Me fastidia pensar que, a día de hoy, debo considerarme afortunada por poder residir en un sitio en el que si me cruzo con una persona conocida, intercambiamos sendos “cómo estás” y lo hacemos con un interés real y en donde las conversaciones de ascensor o las de descansillo, que duran un poco más, hacen casi las veces de bando municipal. Son las que nos ayudan a adivinar, sin necesidad de ver su rostro, a quién va a llevarse la ambulancia que está parada delante del portal y, por tanto, a qué puerta llamar para preguntar qué tal. Y gracias a esas charlas informales, salvo en caso de infarto o de accidente, encajamos con dolor pero sin sorpresa los carteles pegados en la puerta del ascensor en los que anuncian el fallecimiento de cualquiera de las personas con las que compartimos edificio. Ahí toca arropar y acompañar.

Ojalá residir en nuestros barrios de infancia no fuera algo imposible.

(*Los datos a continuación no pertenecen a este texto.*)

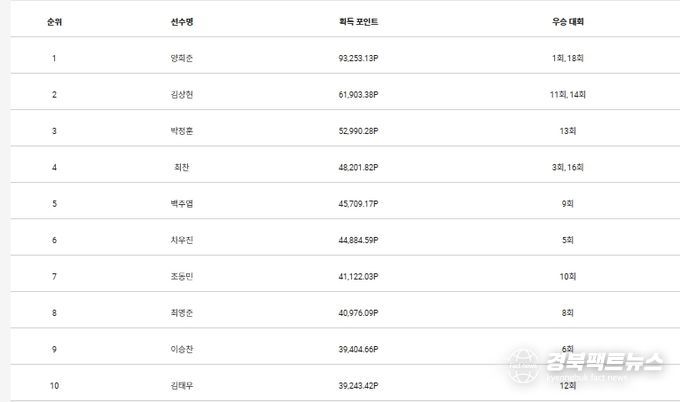Select the 41,122.03P points cell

Qué maravilla sería que no inflaran los precios de los pisos y las inmobiliarias no tuvieran la jeta de llamar “centro” a Villaverde, a Carabanchel o a cualquier periferia, antes denostada y ahora gentrificada o en proceso de. La palabra y la acción tristemente de moda provocan la expulsión de demasiadas personas a las que han hecho sentir que sobran en los lugares que han contribuido a construir. Es triste, pero da la impresión de que poco importa que sus recuerdos estén anclados a los sonidos de los cierres de los comercios levantándose o cerrando siempre puntuales, a los graffitis que adornan las paredes, a los parques, a sus bancos, a los bordillos de las calles que usan para sentarse o con los que se han tropezado. A los usos y costumbres cotidianos que se generan en esos ecosistemas urbanos y que constituyen un sólido acervo comunitario. Qué pena que el vencedor en la pugna por el espacio “habitable”, solo con comillas, sea ese centro imaginario, ficticio e insaciable que, últimamente, parece no tener límites debido a que se extiende, imparable, hacia los cuatro puntos cardinales. Y lo fagocita todo, hasta la memoria, las luchas y los logros vecinales

Quedarse en el barrio no debería considerarse un capricho. Implica mantener o hasta estrechar lazos, sin coche ni paradas de metro mediante, y, también, cuando las cosas se ponen feas y la salud se resiente, algo tan deseable como es cuidar y amar de proximidad.

Vivo en una ciudad que antes fue una aldea. La A5 se convirtió en la vía de llegada de un montón de gente que se sumó al gran éxodo rural producto del cambio de modelo económico y que, poco a poco, vació áreas extensas de España y abandonó el campo.